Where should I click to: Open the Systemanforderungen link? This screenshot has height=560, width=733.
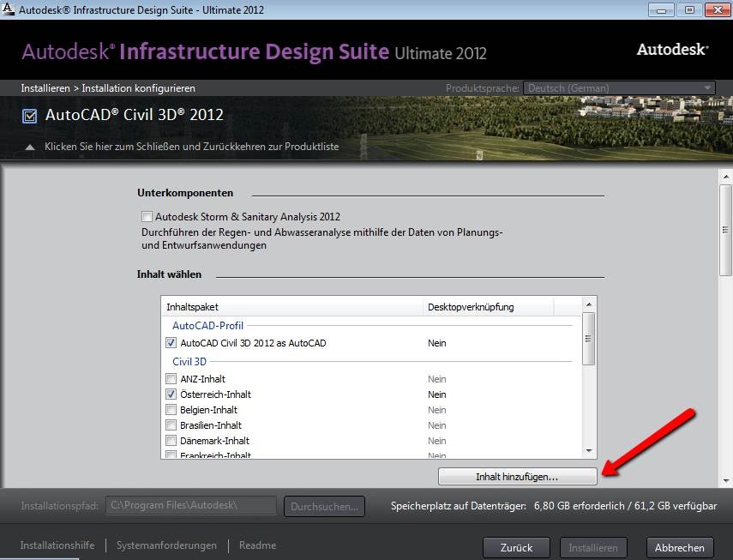point(168,545)
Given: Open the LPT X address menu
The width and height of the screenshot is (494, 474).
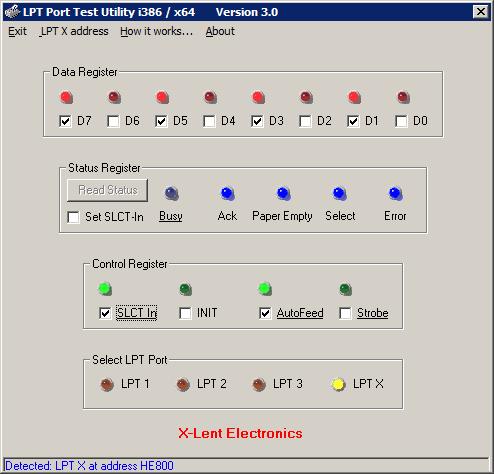Looking at the screenshot, I should pos(74,31).
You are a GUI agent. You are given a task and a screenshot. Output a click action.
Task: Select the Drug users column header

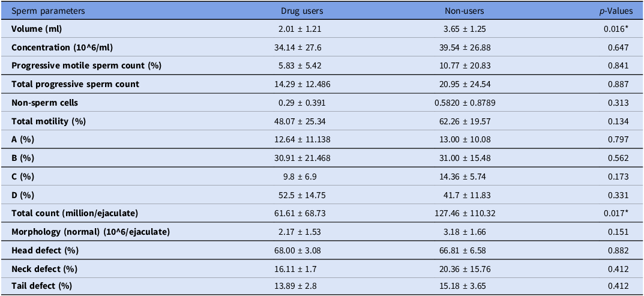pyautogui.click(x=302, y=11)
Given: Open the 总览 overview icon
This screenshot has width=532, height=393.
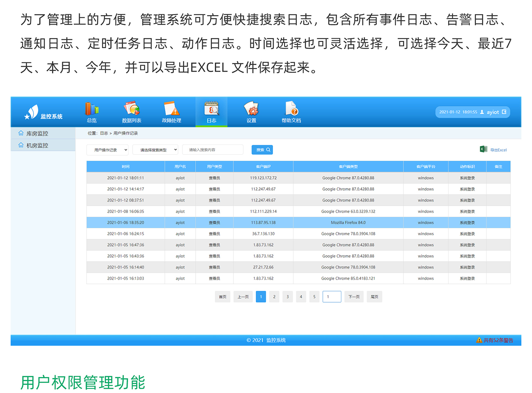Looking at the screenshot, I should (92, 109).
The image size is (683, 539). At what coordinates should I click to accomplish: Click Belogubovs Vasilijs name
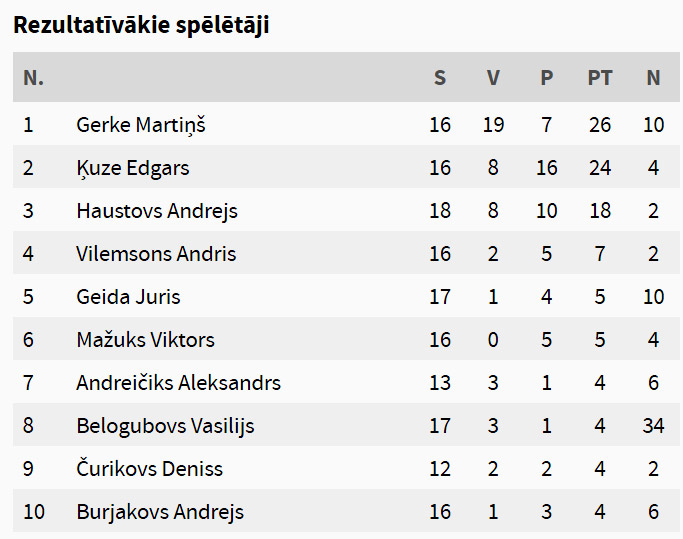point(166,426)
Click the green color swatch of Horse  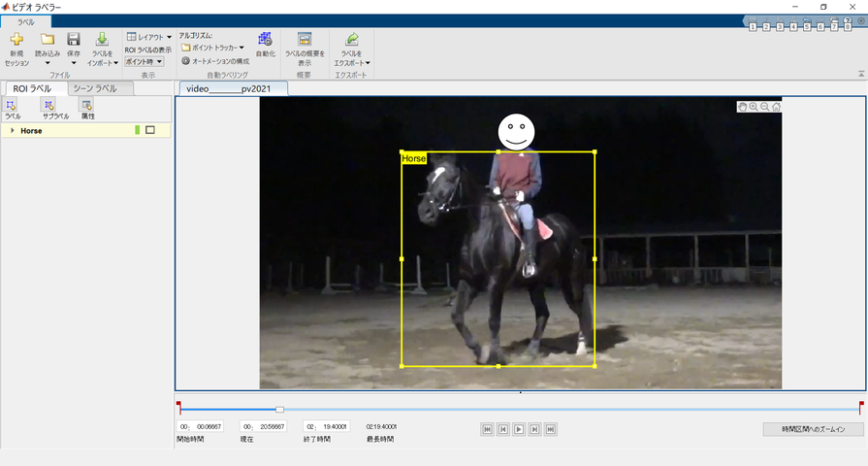tap(138, 130)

********************

• Try it:
Copy word for word only the lines above from the one with "The width and" through the one with "Given: Open the 总览 overview icon". Leave pictures out.

• The answer:
The width and height of the screenshot is (494, 474).
Looking at the screenshot, I should pos(74,31).
You are a GUI agent. You are given a task and a screenshot. Output a click action.
Task: Select the Drug users column header

pyautogui.click(x=302, y=11)
Given: Open the 总览 overview icon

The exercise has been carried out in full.